As far as I am concerned, on an international airport like ZRH, there should be ILS approaches onto all runways, no doubt. I see the fact that an ILS is finally installed on 28 and 34 as an additional safety feature for the airport which will finally do away with constant tailwind approaches and impossible regimes like the 16 landing/34 take off moronity of the past.

I guess what has happened was that all concerned went the way the considered the one of least resistance and also the way that they thought was the least damaging in terms of number of people affected. If you look at the map, it is pretty clear to me that the 14/16 approaches are overflying a significant lower number of people and at a greater altitude than at 28 and 34.

I am NOT convinced at all however that the German SPD/Grüne Government has acted simply on the behalf of the very few voters north of the border, who on top of that make their income from Swiss cross border shoppers, but with clear economic and political goals in mind. I would like to see one federal politician (unless he has a house there himself) who would risk this kind of international exposure (they were slammed into the ground by Flight International just for a starter) and the good relations with a neighbouring country just to satisfy an anti noise league of some 300 people.


The issue I have with the current situation tough is that this new regime was put in force totally uncoordinated and through an act of threats and force rather than in a way that 2 neigbouring states should deal with each other.

What Germany has done is against ICAO guidelines. On top, with the "fait accompli" at ZRH, it has made other border airports like LUX or SZG extremely vulnerable, as they have only got approaches over foreign territory due to terrain or border limitations.

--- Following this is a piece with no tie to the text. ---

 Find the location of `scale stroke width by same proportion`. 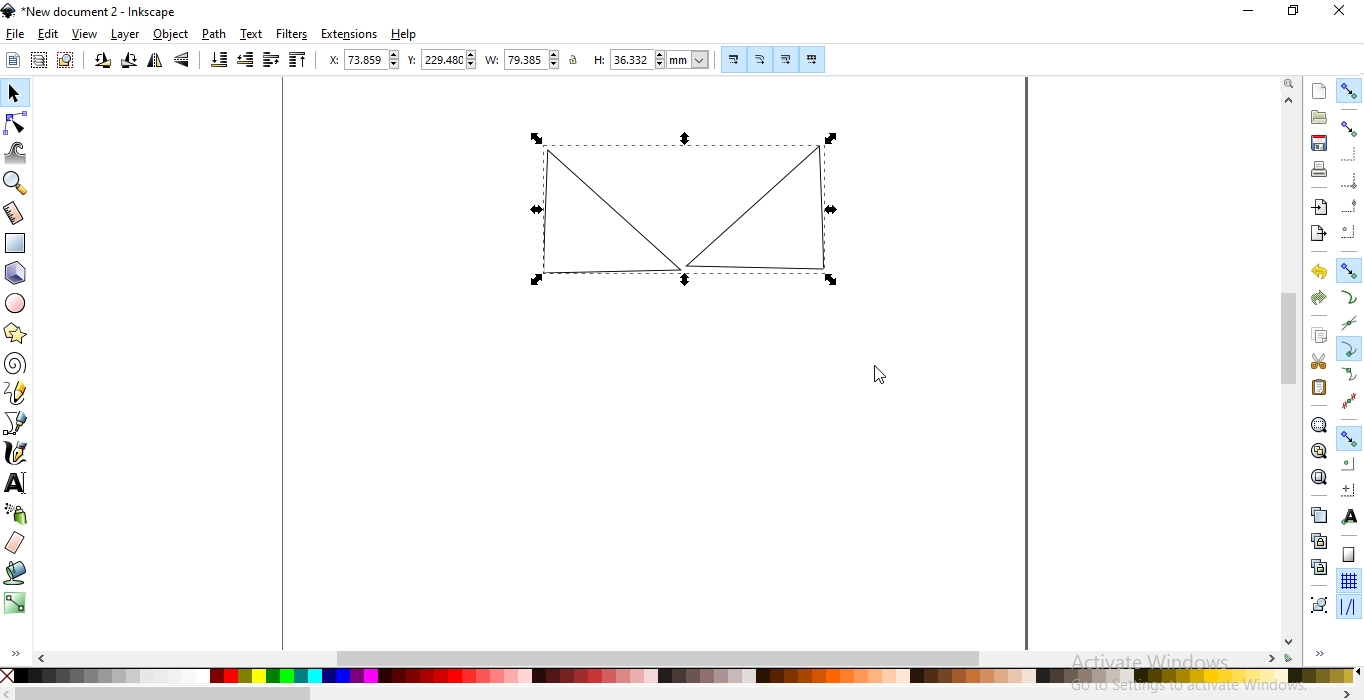

scale stroke width by same proportion is located at coordinates (734, 59).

Correcting something that is wrong by breaking international agreements and thereby putting in question the whole concept of ICAO is not the answer to solve political powerplays. Putting the lives of passengers and inhabitants alike at risk is unacceptable. Apart from that, I have a sneaking suspicion that the whole concept can backfire deadly on the Germans. I suspect that their anti noise leagues in FRA and their other airports are only waiting for the court cases to be ruled finally to demand equal treatment.
As the German airports can only have deps/arrs over German territory, that would mean a quite comprehensive night ban. Can you imagine Frankfurt reducing it's hours like that? With regard of Europe being one happy family now, I too was against this contract for this very reason, as it sets a precedent that could damage civil aviation in Europe beyond belief as those suffering from noise elsewhere would not sit on their behinds and see one airport being restricted without asking for the same.


The solution I would like to see is one in which ZRH has precision approaches on all directions which are then used according to a concept taking in account 1. safety, meaning wind, weather, conditions and so on 2. traffic flow and 3rd noise and convenience considerations. If you look at the weather conditions at ZRH you would get a pretty much fair distribution of noise which would not be pressed into a corset that is determined to spark the kind of unrest we have now.